For Google Bachelor, a Wedding Fit for a Billionaire
Billionaire Larry Page and Lucy Southworth will reportedly wed this weekend.
Dec. 7, 2007 — -- What's a bachelor worth nearly $20 billion to do when he decides to tie the knot?
Rent out a private island, get a fellow billionaire to be best man, fly in a slew of A-listers and revel in the fact that while the whole production will cost millions of dollars, you'll still have enough money to buy just about anything, including some small nations.
Google co-founder Larry Page is expected to marry his fiancée this weekend at a private ceremony on Necker Island, a Caribbean enclave owned by Richard Branson, according to the Times of London.
"Booking a private island is becoming more of the trend these days with billionaires," said Preston Bailey, a New York-based event planner whose clients include fellow billionaires Donald Trump and Oprah Winfrey. "It gives them much more security and privacy that is needed in these types of grand affairs."
Branson, the British owner of Virgin Group, will serve as Page's best man, according to Reuters. Which means that Page probably isn't paying him anything to use Necker Island for his nuptials -- but if he were, it would cost a lot more than a ceremony at the local church.
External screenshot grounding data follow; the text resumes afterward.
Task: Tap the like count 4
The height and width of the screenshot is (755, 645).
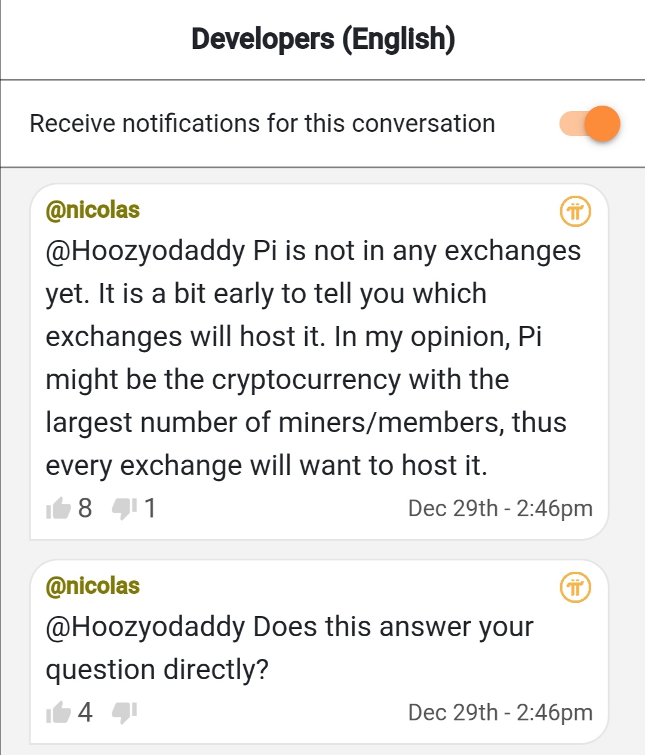Action: 85,713
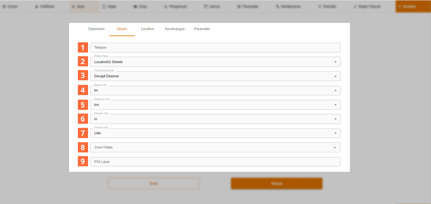Screen dimensions: 431x204
Task: Expand the Format Koordinat dropdown
Action: 215,76
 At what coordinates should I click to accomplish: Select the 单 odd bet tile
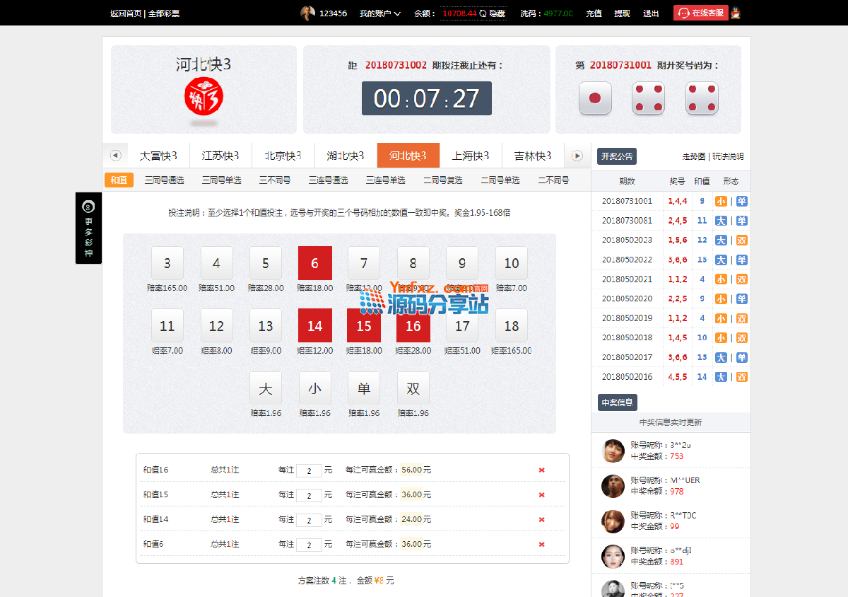click(364, 388)
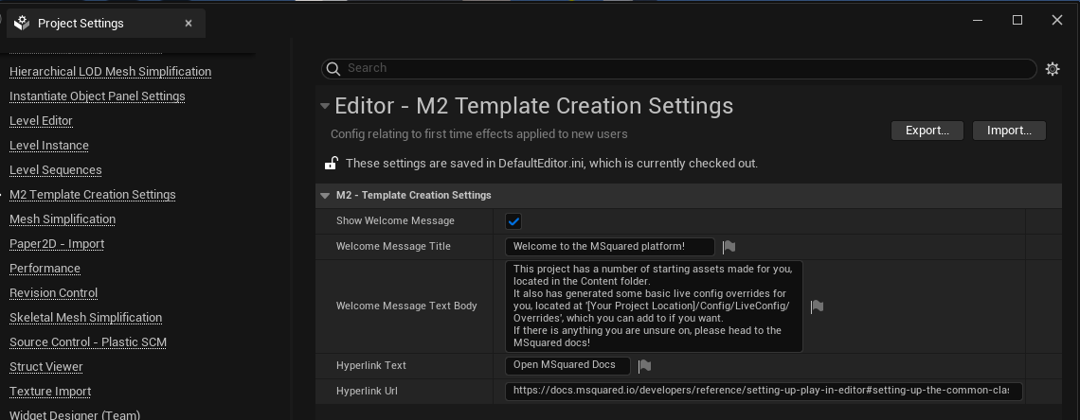Focus the Welcome Message Title text field

click(609, 247)
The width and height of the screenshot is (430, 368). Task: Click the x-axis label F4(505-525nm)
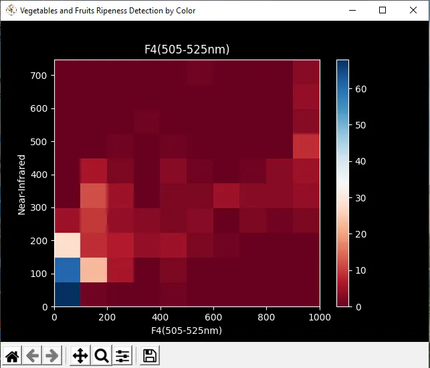[187, 331]
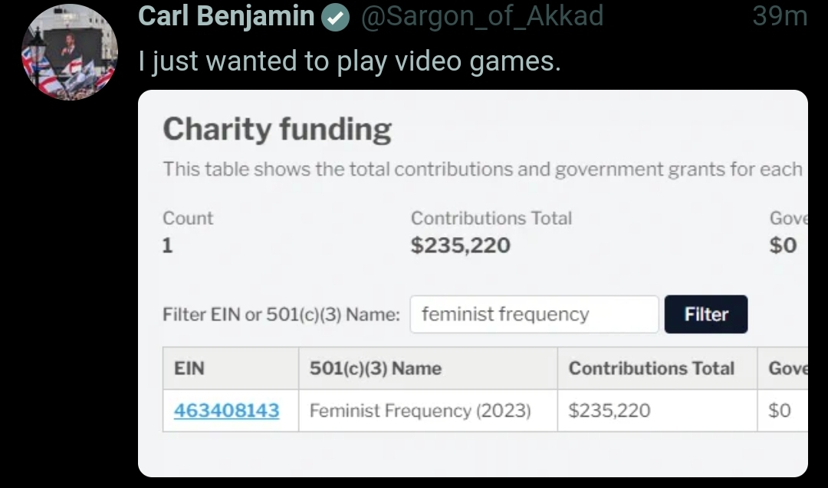Sort by the EIN column header
The width and height of the screenshot is (828, 488).
tap(189, 368)
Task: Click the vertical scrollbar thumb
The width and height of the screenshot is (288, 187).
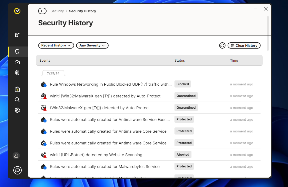Action: [x=268, y=33]
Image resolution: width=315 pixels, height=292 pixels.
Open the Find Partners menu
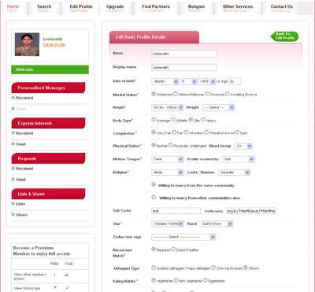point(156,8)
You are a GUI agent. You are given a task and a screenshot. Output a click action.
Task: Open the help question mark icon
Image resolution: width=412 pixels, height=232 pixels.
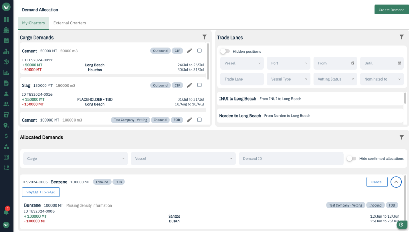(x=401, y=225)
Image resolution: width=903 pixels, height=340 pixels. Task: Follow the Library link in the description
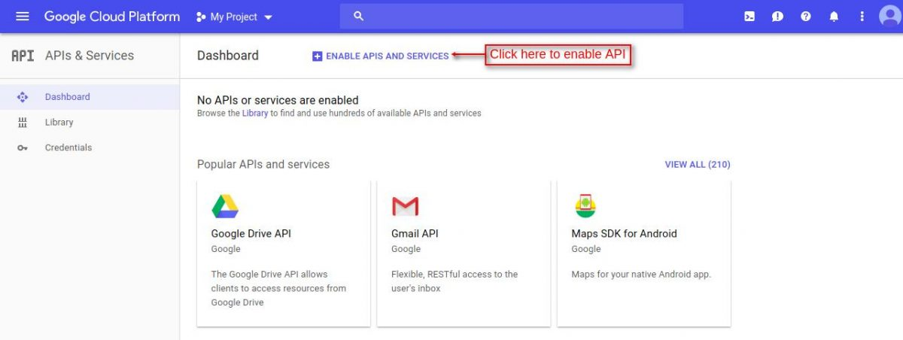(x=254, y=114)
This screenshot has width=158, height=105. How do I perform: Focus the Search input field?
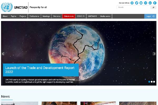pyautogui.click(x=134, y=7)
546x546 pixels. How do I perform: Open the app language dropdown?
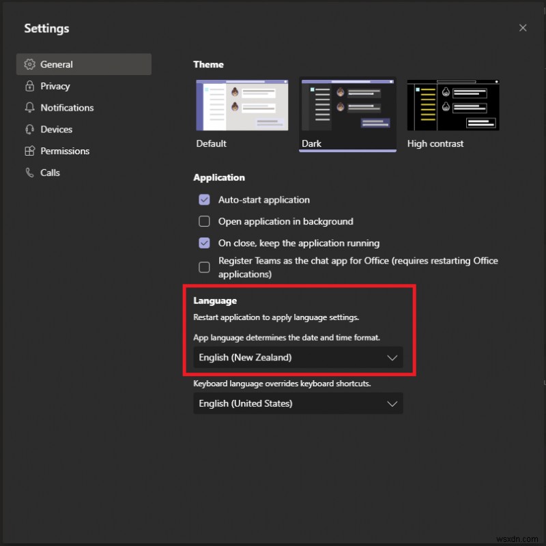[298, 358]
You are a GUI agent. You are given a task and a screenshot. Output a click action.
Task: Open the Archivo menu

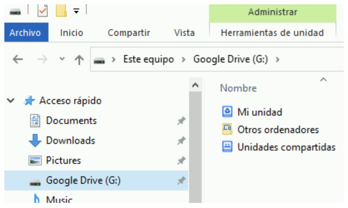25,33
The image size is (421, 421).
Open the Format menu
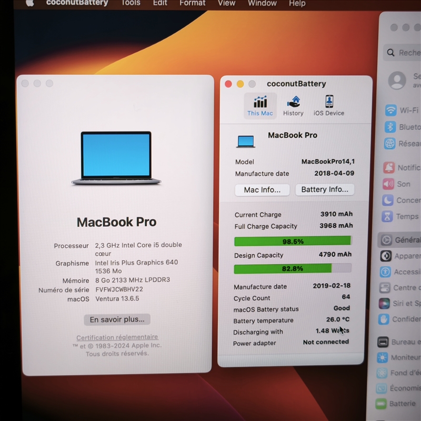pyautogui.click(x=193, y=3)
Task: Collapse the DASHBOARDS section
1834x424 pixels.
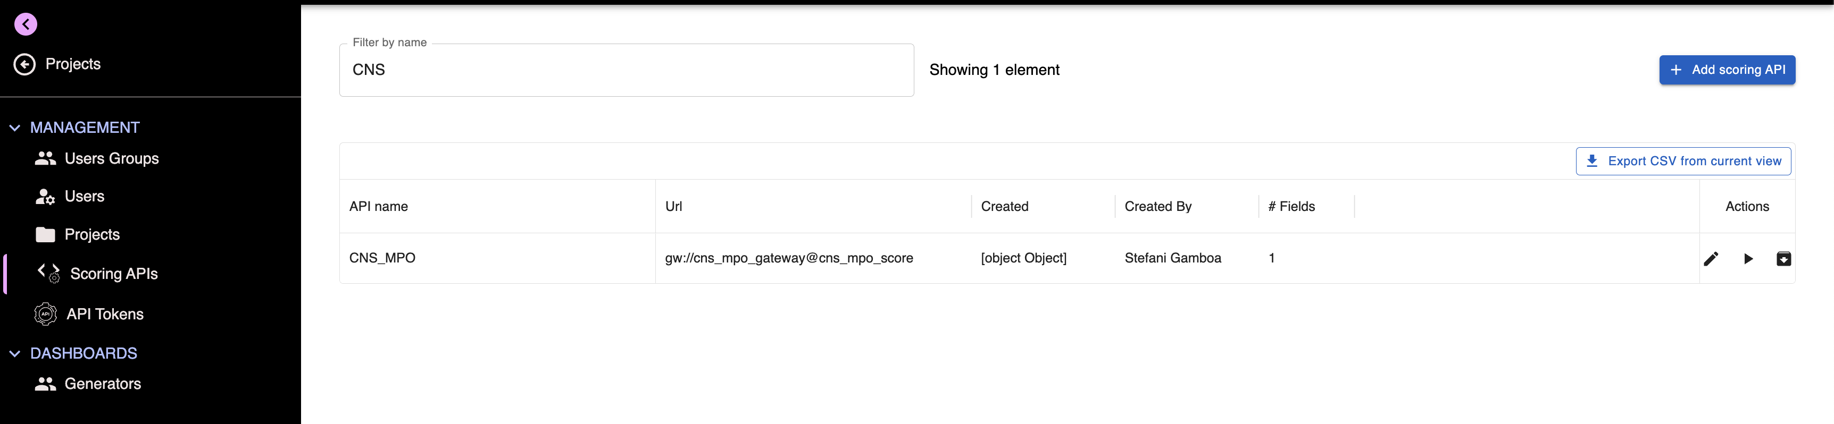Action: tap(15, 354)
"If you wanted to book an entire island you'd probably pay between $1 and $2 million for a week," celebrity wedding planner Sasha Souza said. "You can book a castle or a chateau in France for a week for about $30,000. So this is significantly more."
Page, 34, co-founded the iconic search company with Stanford University classmate Sergey Brin in 1998. And no, he did not Google "trophy wife" to find his soon-to-be bride.
Lucy Southworth, 27, is currently studying biomedical informatics at Stanford and holds degrees from the University of Pennsylvania and Oxford, according to the New York Post, which also reports that the svelte blonde did medical work in South Africa and "wants to better the world."
The power couple's plans for world domination will be put on hold when their 600 guests descend on Necker Island. According to the Times of London, Page and Southworth's guest list includes U2 frontman Bono and several business bigwigs.